Co-author Stephen A. Cooney
In Cactus Water Services LLC v. COG Operating, LLC., a divided Texas court of appeals answered the question this way: The oil and gas producer prevails over the purchaser of the surface owner’s right to own and sell produced water.
The majority discussed the composition of produced water. To be scientific, it’s got a bunch of nasty s$%^ in it that needs to be gotten rid of. But recent water treatment technologies have made what was once a cost for operators into a new industry in which treated wastewater can be sold back to operators.
Along with its rights under oil and gas leases, COG has agreements with surface owners giving it the right to gather, store and transport oil and gas waste, lay lines on the surface for freshwater and produced water, and lay pipelines for transportation of oil and gas, produced water and other oilfield-related liquids or gases. Under the leases COG is not allowed to sell produced water to third parties for off-premises use.
The surface owners granted Cactus Water the right to own and sell all water produced from oil and gas wells on the property, defining water as all water produced from geologic formations.

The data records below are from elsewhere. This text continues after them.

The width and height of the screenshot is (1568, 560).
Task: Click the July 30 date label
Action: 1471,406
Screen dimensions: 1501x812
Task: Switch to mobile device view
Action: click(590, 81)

COG sued for declaratory judgment that it has the sole right to the produced water by virtue of its leases and surface use agreements and common law. Cactus Water counterclaimed that it had ownership of produced water under its own agreements.

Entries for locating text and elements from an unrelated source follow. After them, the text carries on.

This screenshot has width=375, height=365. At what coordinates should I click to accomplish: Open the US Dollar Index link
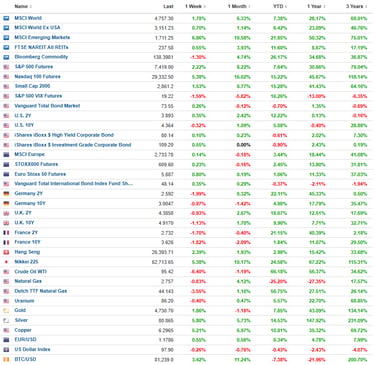pyautogui.click(x=32, y=349)
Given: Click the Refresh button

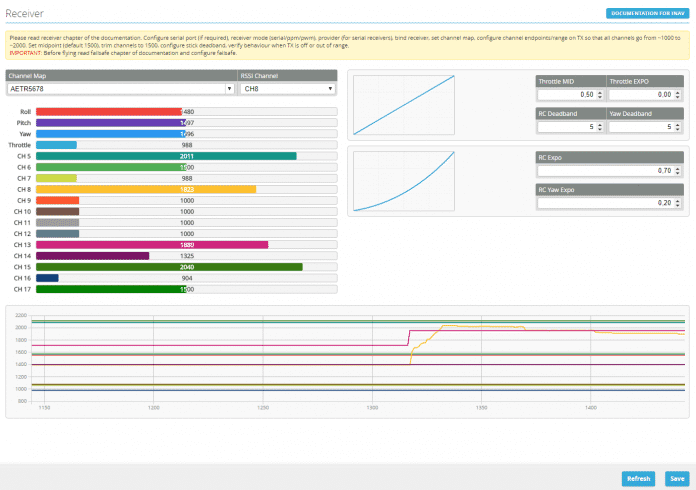Looking at the screenshot, I should click(639, 478).
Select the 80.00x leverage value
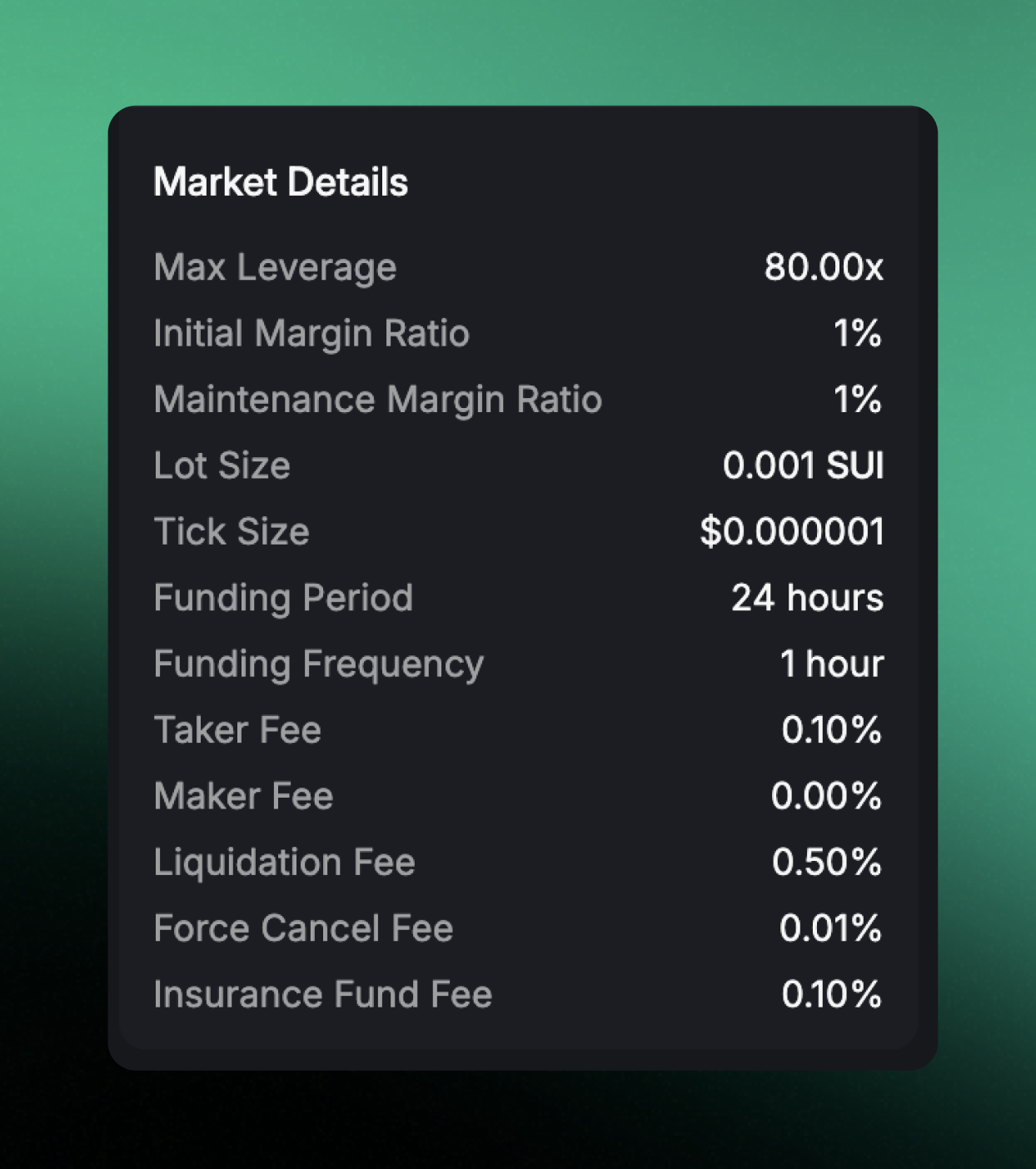The image size is (1036, 1169). pyautogui.click(x=823, y=267)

The regulatory scheme governing handling and disposing of produced water includes these provisions:
- Texas Natural Resources Code 91.1011: oil and gas waste includes salt water and other liquids.
- TNRC 122.001(2): Fluid oil and gas waste is water containing salt or other mineralized substances from hydraulic fracturing, including flowback water, produce water, etc.
- Water Code 27.002(6): Oil and gas waste includes saltwater, brine and other liquid or semiliquid waste material.
- 16 Texas Administrative Code 3.8(a)(26): Oil and gas waste includes saltwater, other rmineralized water and other liquid waste material.
- Water Code 27.002(8): Freshwater means water having properties that make it suitable for beneficial use.
- Water Code 35.0029(5): Groundwater is water percolating below the surface.
- 16 TAC 3.8(a)(29) Surface or subsurface water is groundwater, percolating or otherwise.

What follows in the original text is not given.